Problem details ▸
The interview text below is about a house. List every building material named in the reply to the question on what materials were used.

Document text ▸
○ ○ ○ ○ ○

Do the lateral walls that separate the house from its neighbours have different heights for security?
Yes. The walls were utilised. On one of the sides the wall was raised and the neighbours did not raise any problems. The other side was not even touched.
What materials were used for the house?
It’s traditional from a materials point of view. The walls and outer shell are reinforced concrete. In my experience, it is very difficult to mix materials. Any minor error during installation can lead to the appearance of cracks. All of the houses I’ve done in reinforced concrete are in excellent shape. Even the one I did in the 1960’s is concrete and it has never had any problems with cracks, moisture, etc. The supporting wall is in reinforced concrete that is duplicated outside with a wall in stuccoed brick. Between the two is a ventilation space containing thermal isolation material. This means the wall is 45cm thick, including inner and outer stucco. The advantages are the isolation. On the exterior, besides the stucco, there is a granite groove to guard against ground moisture. Most of the periphery contains a coarse gravel band with a drain underneath, precisely so moisture does not affect the stucco.
And with regard to the wood used?

○ ○ ○ ○ ○

Given information ▸

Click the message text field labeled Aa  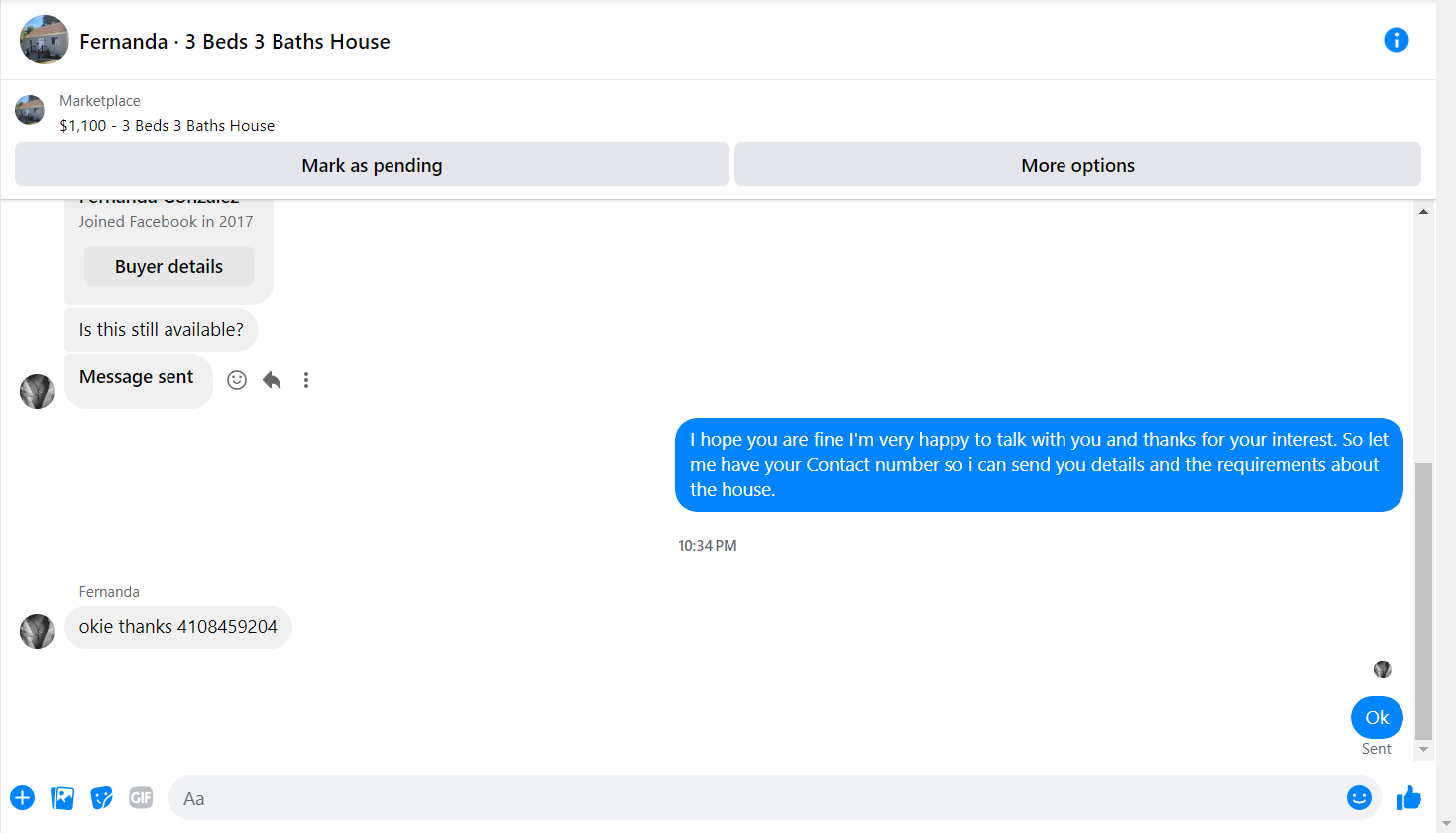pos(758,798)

○ ○ ○ ○ ○

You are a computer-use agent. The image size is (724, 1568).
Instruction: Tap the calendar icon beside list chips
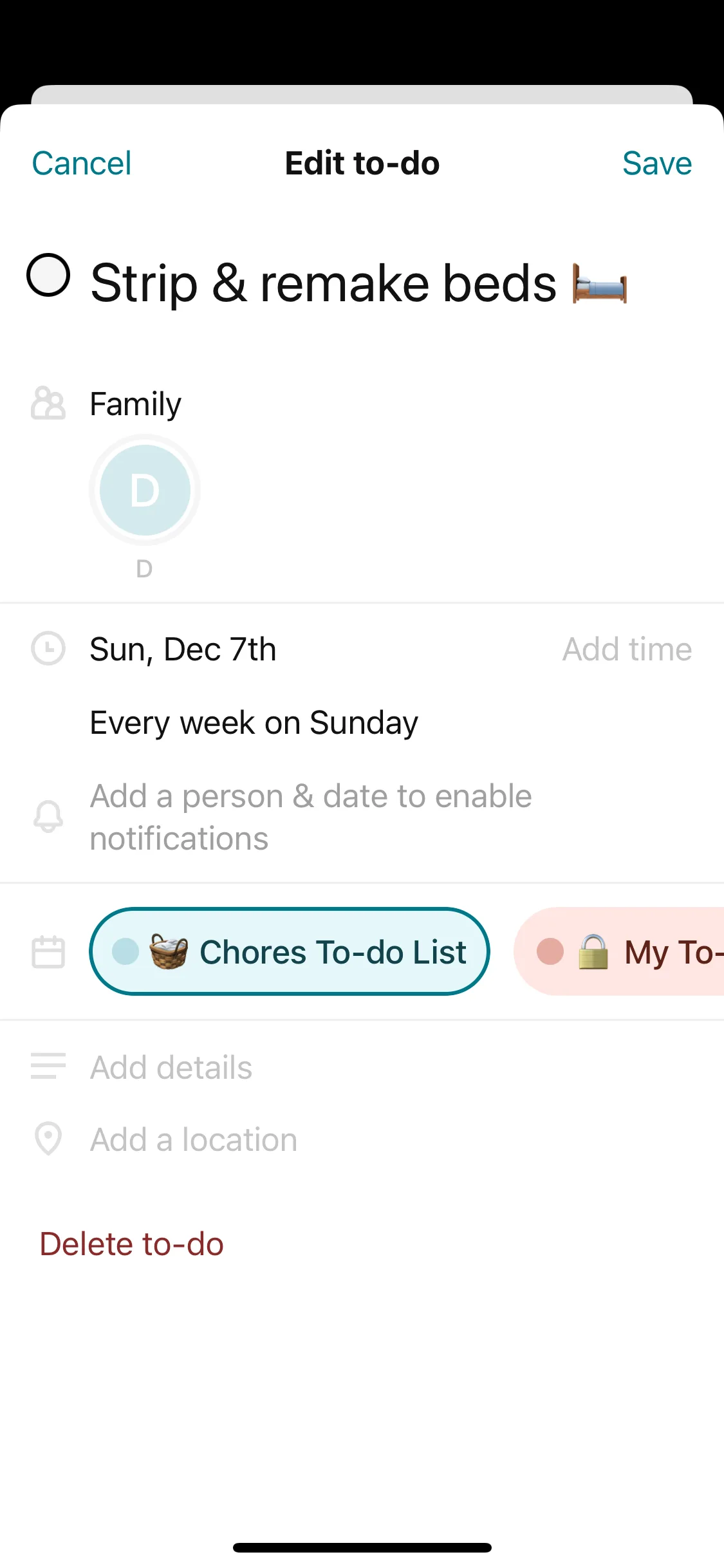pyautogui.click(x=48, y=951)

○ ○ ○ ○ ○

Worked solution ▸
reinforced concrete, brick, stucco, thermal isolation material, granite, coarse gravel